| WHAT YOU ARE ASKED TO DO |
Present the material below as a Markdown table with two columns, Row and Line. Number each line in order and omit any blank lines.

....

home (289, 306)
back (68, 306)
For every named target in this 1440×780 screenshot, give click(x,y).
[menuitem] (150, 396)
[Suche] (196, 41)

....

| WRITTEN RESPONSE |
| Row | Line |
|---|---|
| 1 | home (289, 306) |
| 2 | back (68, 306) |
| 3 | For every named target in this 1440×780 screenshot, give click(x,y). |
| 4 | [menuitem] (150, 396) |
| 5 | [Suche] (196, 41) |